また直近の例では、沖縄銀行によるTKC戦略経営者ローンやTKC会員税理士顧問事業者融資制度を利用したいという理由から、新規顧問契約に至ったケースも数件あると糸満会員はいう。


所長に必要な「先見力」「直観力」 そして「経営者としての気概」

事務所職員

<やってみせ、言って聞かせて、させてみて、
ほめてやらねば、人は動かじ>

糸満会員は、この山本五十六の言葉を「事務所経営におけるリーダーの行動原理」として位置づけている。

糸満事務所の職員は現在8名。

幹部職員3名のうち2名は、糸満会員の会計事務所勤務時代の同僚でもある。

糸満会員は、幹部職員には厳しく接することもあるが、一般職員については褒めることはあっても直接叱るようなことは一切しない。

「そのようなメリハリが組織運営上、よい緊張感を醸成する」と考えているからである。

また「職員の自主性と責任感が事務所の成長を支える」と語る糸満会員は、形式的な会議を設けず、幹部職員との個別のコミュニケーションによる情報共有を最も重視している。

ところで、TKC入会の動機について糸満会員は、9年間の勤務時代にTKCシステムを熟知していたことをまず挙げる。

更に強調するのは、沖縄の若手税理士による「二木会」に所属する多くのTKC会員に触発され、飯塚毅TKC
全国会初代会長の著書や講演録に接する機会を得て、基本理念「自利利他」に共感したことである。

また、拡大志向を持つ糸満会員は、平成18年度の電子申告実践件数で全国第1位を獲得した神野宗介会員
(TKC東京中央会会長)を手本とし、その著書『TKC会員会計事務所の経営維新』(TKC出版)を「バイブルのように熟読してきた」という。

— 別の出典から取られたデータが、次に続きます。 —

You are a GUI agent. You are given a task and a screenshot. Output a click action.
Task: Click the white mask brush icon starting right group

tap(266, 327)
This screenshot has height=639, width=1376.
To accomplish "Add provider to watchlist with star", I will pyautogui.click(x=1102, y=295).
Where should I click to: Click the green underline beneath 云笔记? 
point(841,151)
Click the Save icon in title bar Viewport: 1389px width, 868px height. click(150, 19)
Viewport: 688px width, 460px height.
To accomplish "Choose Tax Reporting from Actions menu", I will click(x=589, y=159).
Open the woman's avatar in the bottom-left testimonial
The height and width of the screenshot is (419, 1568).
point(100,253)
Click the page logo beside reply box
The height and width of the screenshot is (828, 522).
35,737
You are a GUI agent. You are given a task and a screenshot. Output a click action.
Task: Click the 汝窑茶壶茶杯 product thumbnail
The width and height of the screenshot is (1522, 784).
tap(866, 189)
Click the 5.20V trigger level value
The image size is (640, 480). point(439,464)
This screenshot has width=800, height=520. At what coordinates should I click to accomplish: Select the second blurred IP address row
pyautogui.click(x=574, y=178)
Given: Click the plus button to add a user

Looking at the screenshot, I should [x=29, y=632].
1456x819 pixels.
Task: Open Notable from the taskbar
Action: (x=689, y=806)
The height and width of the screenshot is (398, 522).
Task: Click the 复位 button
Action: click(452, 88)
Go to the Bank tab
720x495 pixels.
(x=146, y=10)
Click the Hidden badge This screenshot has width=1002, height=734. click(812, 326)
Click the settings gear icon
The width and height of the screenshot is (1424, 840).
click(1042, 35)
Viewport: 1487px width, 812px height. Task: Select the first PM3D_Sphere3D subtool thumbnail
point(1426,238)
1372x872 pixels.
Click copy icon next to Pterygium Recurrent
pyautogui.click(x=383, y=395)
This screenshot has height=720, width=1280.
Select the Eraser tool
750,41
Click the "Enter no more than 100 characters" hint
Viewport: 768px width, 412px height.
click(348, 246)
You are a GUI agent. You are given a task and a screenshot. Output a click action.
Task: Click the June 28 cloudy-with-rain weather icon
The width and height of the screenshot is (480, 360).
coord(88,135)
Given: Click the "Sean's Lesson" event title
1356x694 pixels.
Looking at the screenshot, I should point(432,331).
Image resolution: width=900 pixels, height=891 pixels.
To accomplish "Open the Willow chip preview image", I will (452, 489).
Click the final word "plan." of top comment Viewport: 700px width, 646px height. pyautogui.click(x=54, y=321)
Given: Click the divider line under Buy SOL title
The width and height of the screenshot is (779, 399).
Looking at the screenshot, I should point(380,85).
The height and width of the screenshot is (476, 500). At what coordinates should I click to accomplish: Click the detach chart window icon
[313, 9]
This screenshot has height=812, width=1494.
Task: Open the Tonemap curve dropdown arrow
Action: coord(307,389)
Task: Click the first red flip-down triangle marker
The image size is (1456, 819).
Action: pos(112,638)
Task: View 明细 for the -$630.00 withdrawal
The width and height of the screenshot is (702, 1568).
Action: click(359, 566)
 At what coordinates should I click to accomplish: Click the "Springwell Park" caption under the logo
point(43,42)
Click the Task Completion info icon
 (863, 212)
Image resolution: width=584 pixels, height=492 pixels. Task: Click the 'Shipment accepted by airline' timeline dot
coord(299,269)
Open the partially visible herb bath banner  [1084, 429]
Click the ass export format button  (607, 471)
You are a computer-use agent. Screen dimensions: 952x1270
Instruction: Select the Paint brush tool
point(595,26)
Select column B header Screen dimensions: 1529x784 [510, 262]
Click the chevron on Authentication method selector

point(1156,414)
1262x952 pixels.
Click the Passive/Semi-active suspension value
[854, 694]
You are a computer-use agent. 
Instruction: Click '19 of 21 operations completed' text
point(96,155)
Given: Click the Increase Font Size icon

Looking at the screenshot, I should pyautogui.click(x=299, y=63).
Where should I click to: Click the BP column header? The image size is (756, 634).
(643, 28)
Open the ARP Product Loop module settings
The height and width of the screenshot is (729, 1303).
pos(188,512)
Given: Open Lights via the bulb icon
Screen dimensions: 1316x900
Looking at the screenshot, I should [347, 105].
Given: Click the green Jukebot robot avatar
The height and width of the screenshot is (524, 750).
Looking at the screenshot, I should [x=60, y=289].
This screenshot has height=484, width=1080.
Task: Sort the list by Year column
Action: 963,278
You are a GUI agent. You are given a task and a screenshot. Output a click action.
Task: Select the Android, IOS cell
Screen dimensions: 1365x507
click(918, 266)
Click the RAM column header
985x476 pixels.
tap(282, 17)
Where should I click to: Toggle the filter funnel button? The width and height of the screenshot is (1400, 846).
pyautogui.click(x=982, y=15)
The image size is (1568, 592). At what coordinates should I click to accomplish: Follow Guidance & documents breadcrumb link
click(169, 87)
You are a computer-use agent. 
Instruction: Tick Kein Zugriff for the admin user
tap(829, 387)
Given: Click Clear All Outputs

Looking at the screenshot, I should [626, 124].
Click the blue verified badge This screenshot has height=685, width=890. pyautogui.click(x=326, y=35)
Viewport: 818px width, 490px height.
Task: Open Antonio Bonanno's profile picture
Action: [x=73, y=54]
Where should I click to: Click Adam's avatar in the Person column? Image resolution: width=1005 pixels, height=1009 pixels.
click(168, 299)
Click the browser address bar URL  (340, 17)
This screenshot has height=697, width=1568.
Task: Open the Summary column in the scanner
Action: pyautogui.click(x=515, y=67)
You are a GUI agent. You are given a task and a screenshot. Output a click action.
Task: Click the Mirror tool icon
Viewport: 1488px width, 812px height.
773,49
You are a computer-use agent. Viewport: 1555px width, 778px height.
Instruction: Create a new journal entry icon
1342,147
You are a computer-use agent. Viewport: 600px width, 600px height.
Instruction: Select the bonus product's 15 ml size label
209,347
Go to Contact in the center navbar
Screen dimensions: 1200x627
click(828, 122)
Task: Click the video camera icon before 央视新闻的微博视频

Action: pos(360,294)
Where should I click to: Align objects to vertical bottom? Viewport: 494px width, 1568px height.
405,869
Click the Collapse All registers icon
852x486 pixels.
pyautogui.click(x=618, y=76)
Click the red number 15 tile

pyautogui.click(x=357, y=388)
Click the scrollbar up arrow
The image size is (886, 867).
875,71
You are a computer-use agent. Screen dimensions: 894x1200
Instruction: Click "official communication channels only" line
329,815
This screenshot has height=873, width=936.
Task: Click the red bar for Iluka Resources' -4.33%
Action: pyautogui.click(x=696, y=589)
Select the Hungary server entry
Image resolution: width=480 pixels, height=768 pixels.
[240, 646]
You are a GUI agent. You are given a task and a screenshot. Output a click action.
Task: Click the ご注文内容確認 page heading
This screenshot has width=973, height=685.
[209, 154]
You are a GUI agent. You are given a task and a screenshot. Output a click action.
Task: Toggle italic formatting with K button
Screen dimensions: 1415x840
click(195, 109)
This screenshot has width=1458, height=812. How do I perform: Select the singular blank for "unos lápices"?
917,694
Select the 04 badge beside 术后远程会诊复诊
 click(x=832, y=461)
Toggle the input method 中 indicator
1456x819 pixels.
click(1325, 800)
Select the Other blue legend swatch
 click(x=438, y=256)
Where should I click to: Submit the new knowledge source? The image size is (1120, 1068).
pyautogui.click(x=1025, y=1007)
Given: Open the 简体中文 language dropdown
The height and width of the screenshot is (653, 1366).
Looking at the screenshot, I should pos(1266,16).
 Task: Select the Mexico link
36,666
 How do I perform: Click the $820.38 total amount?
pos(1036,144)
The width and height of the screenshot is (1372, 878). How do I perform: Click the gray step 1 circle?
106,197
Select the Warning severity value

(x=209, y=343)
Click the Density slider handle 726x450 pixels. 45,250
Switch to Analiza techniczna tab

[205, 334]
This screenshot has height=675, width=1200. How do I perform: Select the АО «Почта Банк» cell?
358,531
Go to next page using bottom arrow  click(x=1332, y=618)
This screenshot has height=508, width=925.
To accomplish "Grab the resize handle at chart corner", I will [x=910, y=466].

「この著書で神野先生は、飯塚初代会長の教えとして『先見力』と『直観力』が所長にとって一番必要と述べられています。

その原点には、職員、家族そして関与先を『何があっても守るぞ!』という経営者としての気概があるとも。

自分も、所長には税理士としての知識や技術はもとより、経営者としての資質が強く求められると思います。

所長がリーダーシップを発揮し、事務所が企業として成長発展していくことで、職員の定着化、優秀な人材の
確保につながり、結果として関与先サービスが向上するのではないでしょうか」

沖縄における会計事務所の成功モデルとして糸満会員が描くスケールは、関与先200~300件、職員30人。

その実現のカギは、まさしく「先見力」「直観力」そして「経営者としての気概」に基づく所内体制づくりと、サービス充実にあると糸満会員が考えていることはいうまでもない。

(構成/TKC出版 古市 学)

所長 糸満克哉 <いとまん かつや> (37歳・TKC九州会沖縄支部)

沖縄県出身。平成15年3月税理士登録、同年8月TKC入会・事務所開業。

現在、TKC九州会沖縄支部ニューメンバーズ・サービス委員長として活躍。趣味はゴルフ。